Another lesson is to maintain a high level of diligence across all elements of a network infrastructure, particularly the perimeter. The acquisition and use of powerful anomaly detection software is also an essential activity and a savvy investment.
So, what else can network and security teams do now and in the future in response to the SolarWinds hack? As both teams need to be aware of this event and prepared for other incidents, let's consider a checklist of items. Clearly, the need for collaboration by both teams is essential for preventing and mitigating future attacks.
1. Computers are vulnerable to attacks. Regardless of the proactive measures taken to identify, prevent and mitigate cyber attacks, IT infrastructures are still at risk. The optimum network and security postures assume an attack will occur, and all possible efforts will be made to prevent it from occurring.
2. Security is a cornerstone of corporate culture. Security of networks and information systems begins at the top. Senior management must understand the importance of information security, endorse and support it, and drive that message throughout the organization.
3. Identify all entry points into the organization, and establish sufficient security. Many access points (APs) are available to experienced and motivated hackers. The use of remote access during the current pandemic has created many additional entry points into an organization's network and information resources. Ensure that all likely -- and unlikely -- APs are identified, suitably protected and regularly monitored for suspicious activity.
4. Network perimeters must be protected aggressively. Make use of firewalls, intrusion detection and prevention systems, and many other services to remove any porosity from corporate and personal networks. Even more importantly, regularly update the rules and other parameters of these specialized systems to ensure they are functioning optimally.
5. Patch regularly, and ensure patches perform as stated. As an example, SolarWinds released several updates to the Orion platform for patching by users. An effective patch management process is essential to keep ahead of malicious actors.
6. Align network security with physical security. These two measures are closer than some organizations may realize and should not be in separate silos. Unauthorized physical access to data centers by rogue employees, for example, could be just as damaging as a malware attack.
7. Incident response plans and protocols must be in place. These strategies govern how an organization responds to the initial discovery of a network security anomaly. They should be documented, periodically reviewed and tested to ensure they will work when needed.
8. Maintain network security and cybersecurity policies and procedures. Policies establish the what regarding the provision of security activities. Procedures address the how so an organization will have specific actions to take in most events. Review and update these policies and procedures at least annually and especially when any new network or security technology is deployed.
9. Include nontechnology initiatives as part of the security strategy. Cybersecurity insurance is one example of a nontechnology resource to have in the event of an attack. A ransomware attack can affect an organization in multiple ways -- such as financial losses -- and damage the firm's competitive position and reputation.

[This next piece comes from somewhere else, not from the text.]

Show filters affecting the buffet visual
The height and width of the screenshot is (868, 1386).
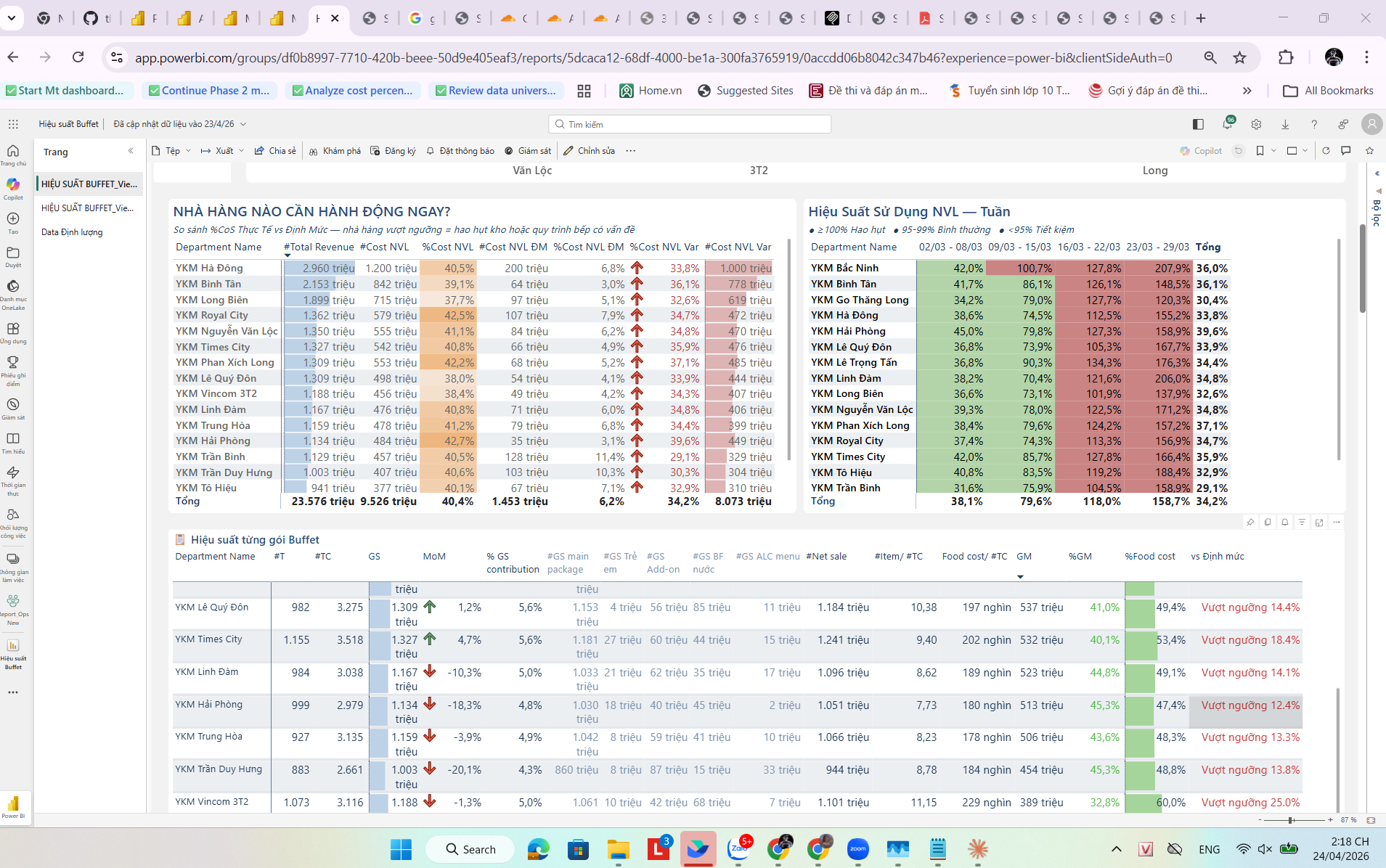(1302, 522)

10. Ensure all security and networking protection plans are current, regularly exercised and periodically audited. It's not enough to simply have emergency plans, such as technology disaster recovery and cybersecurity plans. These important initiatives and their associated documents must be regularly reviewed, updated as needed, and tested and audited at least annually.
In this article, we examined a recent malware attack and its lasting effects. More importantly, we discussed activities that must be in place to ensure network perimeters are secure, information systems and data are secure, and organizations consider network protection and cybersecurity as mission-critical.